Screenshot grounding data
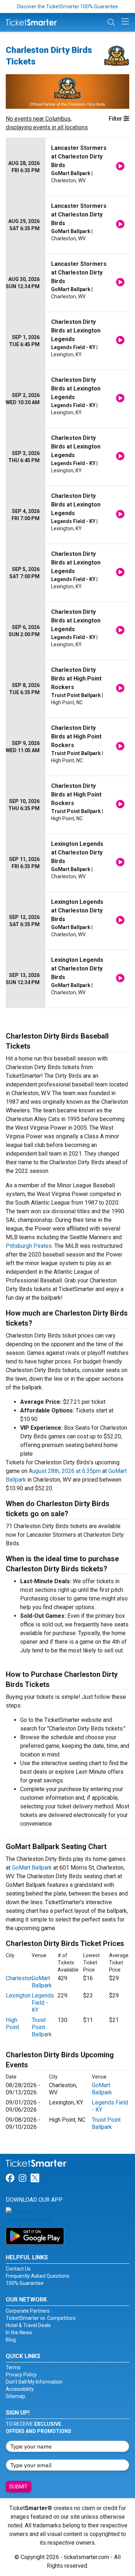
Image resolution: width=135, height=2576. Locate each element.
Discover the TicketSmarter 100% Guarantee (67, 6)
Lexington (18, 1995)
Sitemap (15, 2396)
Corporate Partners (28, 2311)
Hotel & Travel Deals (28, 2325)
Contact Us (18, 2269)
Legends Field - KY (43, 2002)
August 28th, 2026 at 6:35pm (65, 1471)
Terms (13, 2367)
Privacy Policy (21, 2375)
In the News (19, 2332)
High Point (12, 2024)
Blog (11, 2340)
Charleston (19, 1978)
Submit (18, 2487)
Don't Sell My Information (34, 2382)
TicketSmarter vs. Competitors (41, 2318)
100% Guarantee (25, 2283)
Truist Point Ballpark (42, 2027)
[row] (67, 167)
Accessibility (20, 2389)
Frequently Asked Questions (37, 2276)
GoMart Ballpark (32, 1867)
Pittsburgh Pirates (29, 1245)
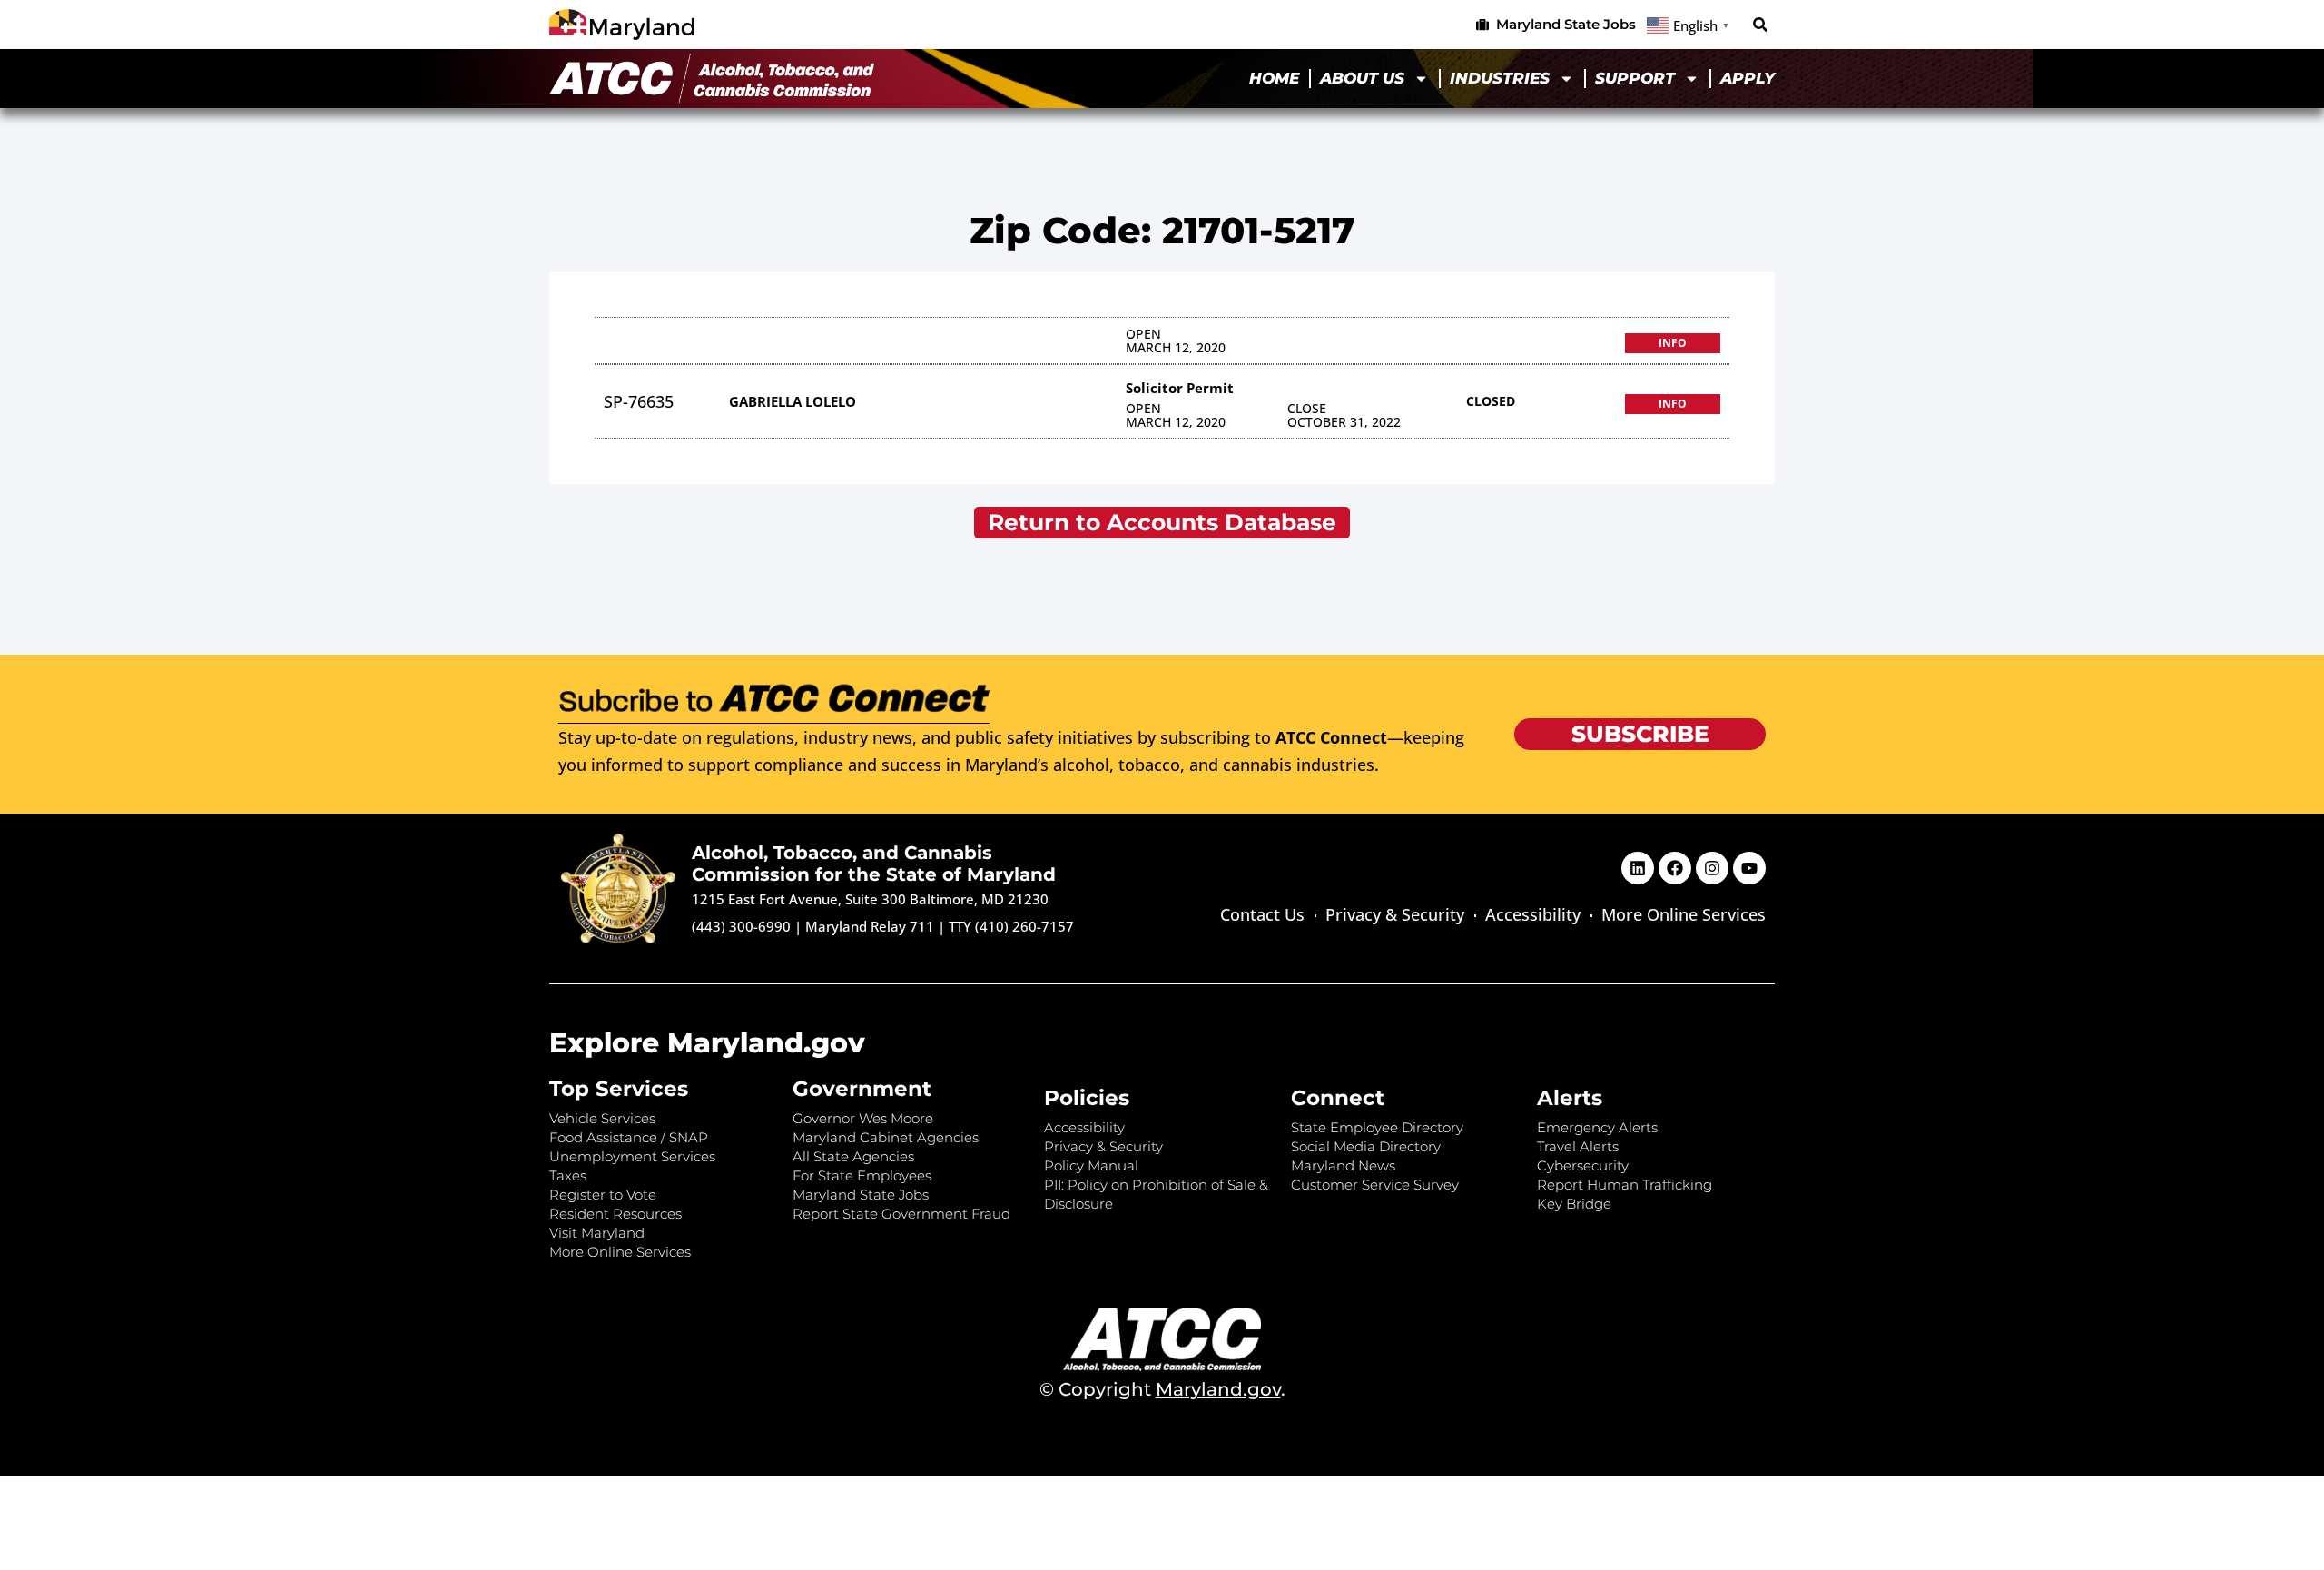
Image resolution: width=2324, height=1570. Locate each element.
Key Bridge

**INSTRUCTIONS FOR THE TASK:**
Your reply must reproduce all of the entries exactly and contain no pictures.

**YOUR SOLUTION:**
Image resolution: width=135, height=2576. Locate each element.
Discover the TicketSmarter 100% Guarantee (67, 6)
Lexington (18, 1995)
Sitemap (15, 2396)
Corporate Partners (28, 2311)
Hotel & Travel Deals (28, 2325)
Contact Us (18, 2269)
Legends Field - KY (43, 2002)
August 28th, 2026 at 6:35pm (65, 1471)
Terms (13, 2367)
Privacy Policy (21, 2375)
In the News (19, 2332)
High Point (12, 2024)
Blog (11, 2340)
Charleston (19, 1978)
Submit (18, 2487)
Don't Sell My Information (34, 2382)
TicketSmarter vs. Competitors (41, 2318)
100% Guarantee (25, 2283)
Truist Point Ballpark (42, 2027)
[row] (67, 167)
Accessibility (20, 2389)
Frequently Asked Questions (37, 2276)
GoMart Ballpark (32, 1867)
Pittsburgh Pirates (29, 1245)
Image resolution: width=2324, height=1570. Locate each element.
Key Bridge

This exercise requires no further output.